→ **SET TASK**: Rewrite the material below, putting "screen assistant" in place of every "GUI agent" and leaving everything else unchanged.

→ **LISTED RECORDS**:
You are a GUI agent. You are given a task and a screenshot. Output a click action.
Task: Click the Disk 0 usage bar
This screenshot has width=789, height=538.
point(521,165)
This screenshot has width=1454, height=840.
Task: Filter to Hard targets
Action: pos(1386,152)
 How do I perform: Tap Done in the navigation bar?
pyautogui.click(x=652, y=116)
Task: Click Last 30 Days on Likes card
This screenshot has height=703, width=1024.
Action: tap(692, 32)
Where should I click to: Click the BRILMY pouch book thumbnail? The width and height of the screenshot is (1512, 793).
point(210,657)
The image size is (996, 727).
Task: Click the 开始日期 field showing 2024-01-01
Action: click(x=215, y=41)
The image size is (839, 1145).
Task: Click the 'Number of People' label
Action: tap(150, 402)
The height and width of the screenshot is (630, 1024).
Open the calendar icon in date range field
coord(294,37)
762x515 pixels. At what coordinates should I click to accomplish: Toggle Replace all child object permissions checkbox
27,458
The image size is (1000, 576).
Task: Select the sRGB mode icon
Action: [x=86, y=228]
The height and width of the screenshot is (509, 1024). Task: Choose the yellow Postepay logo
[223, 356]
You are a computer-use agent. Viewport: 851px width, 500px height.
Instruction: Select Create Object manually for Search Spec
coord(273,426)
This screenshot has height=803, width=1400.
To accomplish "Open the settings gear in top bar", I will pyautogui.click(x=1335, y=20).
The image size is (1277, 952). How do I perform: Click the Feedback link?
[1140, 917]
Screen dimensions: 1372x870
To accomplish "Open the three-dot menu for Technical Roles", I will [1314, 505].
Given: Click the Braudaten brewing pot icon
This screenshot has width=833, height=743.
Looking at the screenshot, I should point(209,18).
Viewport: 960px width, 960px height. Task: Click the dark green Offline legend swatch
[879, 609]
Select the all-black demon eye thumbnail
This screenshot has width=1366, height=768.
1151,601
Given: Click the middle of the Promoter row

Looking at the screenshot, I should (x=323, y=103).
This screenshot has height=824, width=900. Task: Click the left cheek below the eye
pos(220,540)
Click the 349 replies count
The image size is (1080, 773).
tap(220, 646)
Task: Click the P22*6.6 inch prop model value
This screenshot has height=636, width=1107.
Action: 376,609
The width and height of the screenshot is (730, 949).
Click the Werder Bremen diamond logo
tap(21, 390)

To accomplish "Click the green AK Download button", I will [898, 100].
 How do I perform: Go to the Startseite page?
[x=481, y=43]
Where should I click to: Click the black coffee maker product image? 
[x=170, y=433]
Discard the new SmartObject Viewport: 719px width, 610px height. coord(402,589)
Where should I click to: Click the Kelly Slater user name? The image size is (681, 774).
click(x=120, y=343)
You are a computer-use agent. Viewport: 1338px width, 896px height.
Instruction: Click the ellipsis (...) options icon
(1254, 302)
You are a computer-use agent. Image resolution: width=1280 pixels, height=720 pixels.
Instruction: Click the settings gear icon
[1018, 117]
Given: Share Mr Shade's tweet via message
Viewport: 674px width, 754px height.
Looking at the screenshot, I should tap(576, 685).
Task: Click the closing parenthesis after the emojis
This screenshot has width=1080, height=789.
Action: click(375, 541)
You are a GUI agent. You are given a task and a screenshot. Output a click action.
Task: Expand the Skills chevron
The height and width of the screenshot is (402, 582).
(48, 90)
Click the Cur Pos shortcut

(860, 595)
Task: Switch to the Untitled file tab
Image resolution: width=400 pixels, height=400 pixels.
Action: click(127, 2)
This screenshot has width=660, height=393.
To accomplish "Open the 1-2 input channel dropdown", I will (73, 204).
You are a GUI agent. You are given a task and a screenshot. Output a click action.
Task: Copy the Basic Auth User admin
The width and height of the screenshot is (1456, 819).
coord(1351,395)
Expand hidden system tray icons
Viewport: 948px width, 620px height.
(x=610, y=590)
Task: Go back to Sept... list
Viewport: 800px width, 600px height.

→ **PROBLEM SOLUTION**:
You are a screen assistant. You are given a task and a screenshot. Output a click action.
Task: Click the Disk 0 usage bar
This screenshot has width=789, height=538.
point(521,165)
This screenshot has width=1454, height=840.
Task: Filter to Hard targets
Action: pos(1386,152)
 How do I perform: Tap Done in the navigation bar?
pyautogui.click(x=652, y=116)
Task: Click Last 30 Days on Likes card
This screenshot has height=703, width=1024.
Action: tap(692, 32)
Where should I click to: Click the BRILMY pouch book thumbnail? The width and height of the screenshot is (1512, 793).
point(210,657)
The image size is (996, 727).
Task: Click the 开始日期 field showing 2024-01-01
Action: click(x=215, y=41)
The image size is (839, 1145).
Task: Click the 'Number of People' label
Action: tap(150, 402)
The height and width of the screenshot is (630, 1024).
Open the calendar icon in date range field
coord(294,37)
762x515 pixels. At what coordinates should I click to accomplish: Toggle Replace all child object permissions checkbox
27,458
The image size is (1000, 576).
Task: Select the sRGB mode icon
Action: [x=86, y=228]
The height and width of the screenshot is (509, 1024). Task: Choose the yellow Postepay logo
[223, 356]
You are a computer-use agent. Viewport: 851px width, 500px height.
Instruction: Select Create Object manually for Search Spec
coord(273,426)
This screenshot has height=803, width=1400.
To accomplish "Open the settings gear in top bar", I will pyautogui.click(x=1335, y=20).
The image size is (1277, 952). How do I perform: Click the Feedback link?
[1140, 917]
Screen dimensions: 1372x870
To accomplish "Open the three-dot menu for Technical Roles", I will [1314, 505].
Given: Click the Braudaten brewing pot icon
This screenshot has width=833, height=743.
Looking at the screenshot, I should point(209,18).
Viewport: 960px width, 960px height. Task: Click the dark green Offline legend swatch
[879, 609]
Select the all-black demon eye thumbnail
This screenshot has width=1366, height=768.
1151,601
Given: Click the middle of the Promoter row

Looking at the screenshot, I should (x=323, y=103).
This screenshot has height=824, width=900. Task: Click the left cheek below the eye
pos(220,540)
Click the 349 replies count
The image size is (1080, 773).
tap(220, 646)
Task: Click the P22*6.6 inch prop model value
This screenshot has height=636, width=1107.
Action: 376,609
The width and height of the screenshot is (730, 949).
Click the Werder Bremen diamond logo
tap(21, 390)

To accomplish "Click the green AK Download button", I will [898, 100].
 How do I perform: Go to the Startseite page?
[x=481, y=43]
Where should I click to: Click the black coffee maker product image? 
[x=170, y=433]
Discard the new SmartObject Viewport: 719px width, 610px height. coord(402,589)
Where should I click to: Click the Kelly Slater user name? The image size is (681, 774).
click(x=120, y=343)
You are a computer-use agent. Viewport: 1338px width, 896px height.
Instruction: Click the ellipsis (...) options icon
(1254, 302)
You are a computer-use agent. Image resolution: width=1280 pixels, height=720 pixels.
Instruction: Click the settings gear icon
[1018, 117]
Given: Share Mr Shade's tweet via message
Viewport: 674px width, 754px height.
Looking at the screenshot, I should tap(576, 685).
Task: Click the closing parenthesis after the emojis
This screenshot has width=1080, height=789.
Action: click(375, 541)
You are a screen assistant. You are given a task and a screenshot. Output a click action.
Task: Expand the Skills chevron
The height and width of the screenshot is (402, 582).
(48, 90)
Click the Cur Pos shortcut

(860, 595)
Task: Switch to the Untitled file tab
Image resolution: width=400 pixels, height=400 pixels.
Action: click(127, 2)
This screenshot has width=660, height=393.
To accomplish "Open the 1-2 input channel dropdown", I will (73, 204).
You are a screen assistant. You are given a task and a screenshot. Output a click action.
Task: Copy the Basic Auth User admin
The width and height of the screenshot is (1456, 819).
coord(1351,395)
Expand hidden system tray icons
Viewport: 948px width, 620px height.
(x=610, y=590)
Task: Go back to Sept... list
Viewport: 800px width, 600px height.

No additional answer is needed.